## Required work
a) In the spaCy notebook, update the part from "Mounted at /content/drive" up to and including "ner_annotated_data0 = json.loads(src.read())" so that "ner_annotated_data0" becomes "first_file_data", and give that part back.
b) In the spaCy notebook, under which key of each loaded JSON file are the items found that get appended to the combined list?

[Provided passage Boundary: Start]

## Import Libraries

In [1]:
import re
import json
import spacy
import random
import pandas as pd
from spacy import util
from spacy.tokens import Doc
from spacy.training import Example
from spacy.language import Language

## Read data
- We created this data specifically for the ``space model`` because it has a special form for training. You can view it from here [Data Format](https://stackoverflow.com/questions/47443976/formatting-training-dataset-for-spacy-ner)


In [2]:
from google.colab import drive
drive.mount('/content/drive')

Mounted at /content/drive


In [3]:
# Data-Json file1
with open(r"/content/drive/MyDrive/Untitled folder/data_cloab/Data_Annotation_1.json") as src:
    ner_annotated_data0 = json.loads(src.read())
# Data-Json file2
with open(r"/content/drive/MyDrive/Untitled folder/data_cloab/Data_Annotation_2.json") as src:
    ner_annotated_data1 = json.loads(src.read())
# Data-Json file3
with open(r"/content/drive/MyDrive/Untitled folder/data_cloab/Data_Annotation_3.json") as src:
    ner_annotated_data2 = json.loads(src.read())

# aggregate all data into one list
ner_annotated_data = []
for i in ner_annotated_data0['annotations']:
    ner_annotated_data.append(i)
for i in ner_annotated_data1['annotations']:
    ner_annotated_data.append(i)

[Provided passage Boundary: End]
[Listed records Boundary: Start]

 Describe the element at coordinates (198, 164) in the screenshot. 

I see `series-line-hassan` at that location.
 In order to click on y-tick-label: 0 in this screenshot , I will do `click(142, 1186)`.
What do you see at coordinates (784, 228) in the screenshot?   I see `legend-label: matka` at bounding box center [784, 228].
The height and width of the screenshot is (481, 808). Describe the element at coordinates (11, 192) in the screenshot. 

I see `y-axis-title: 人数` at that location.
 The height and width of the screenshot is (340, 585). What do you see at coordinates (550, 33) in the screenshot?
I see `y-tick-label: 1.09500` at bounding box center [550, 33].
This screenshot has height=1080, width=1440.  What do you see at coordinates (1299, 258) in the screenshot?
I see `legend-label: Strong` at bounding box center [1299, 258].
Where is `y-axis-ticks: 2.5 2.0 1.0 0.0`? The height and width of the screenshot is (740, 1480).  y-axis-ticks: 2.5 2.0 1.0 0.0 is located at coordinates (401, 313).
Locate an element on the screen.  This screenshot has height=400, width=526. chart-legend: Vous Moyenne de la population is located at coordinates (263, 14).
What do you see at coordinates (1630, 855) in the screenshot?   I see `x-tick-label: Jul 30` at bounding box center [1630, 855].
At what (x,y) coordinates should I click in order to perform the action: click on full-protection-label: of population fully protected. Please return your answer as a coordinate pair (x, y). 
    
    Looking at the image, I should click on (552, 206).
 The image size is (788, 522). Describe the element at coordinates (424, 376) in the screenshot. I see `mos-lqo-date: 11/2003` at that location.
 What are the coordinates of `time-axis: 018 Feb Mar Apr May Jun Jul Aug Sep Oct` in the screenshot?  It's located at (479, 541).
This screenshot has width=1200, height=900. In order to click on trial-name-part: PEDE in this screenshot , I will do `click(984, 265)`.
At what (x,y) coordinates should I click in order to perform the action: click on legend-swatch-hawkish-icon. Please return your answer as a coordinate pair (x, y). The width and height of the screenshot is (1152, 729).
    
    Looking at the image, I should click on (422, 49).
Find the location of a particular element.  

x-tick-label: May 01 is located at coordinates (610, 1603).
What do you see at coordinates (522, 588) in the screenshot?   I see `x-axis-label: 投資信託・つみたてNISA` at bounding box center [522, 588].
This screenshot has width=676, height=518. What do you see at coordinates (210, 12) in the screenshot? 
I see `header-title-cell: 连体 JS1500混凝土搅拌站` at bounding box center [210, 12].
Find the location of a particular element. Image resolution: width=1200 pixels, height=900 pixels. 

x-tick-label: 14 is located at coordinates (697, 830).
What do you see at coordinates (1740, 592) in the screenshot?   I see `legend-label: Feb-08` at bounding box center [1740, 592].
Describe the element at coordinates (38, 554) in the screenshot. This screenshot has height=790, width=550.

[Listed records Boundary: End]

## Answer section
a)
Mounted at /content/drive


In [3]:
# Data-Json file1
with open(r"/content/drive/MyDrive/Untitled folder/data_cloab/Data_Annotation_1.json") as src:
    first_file_data = json.loads(src.read())

b) Under the 'annotations' key.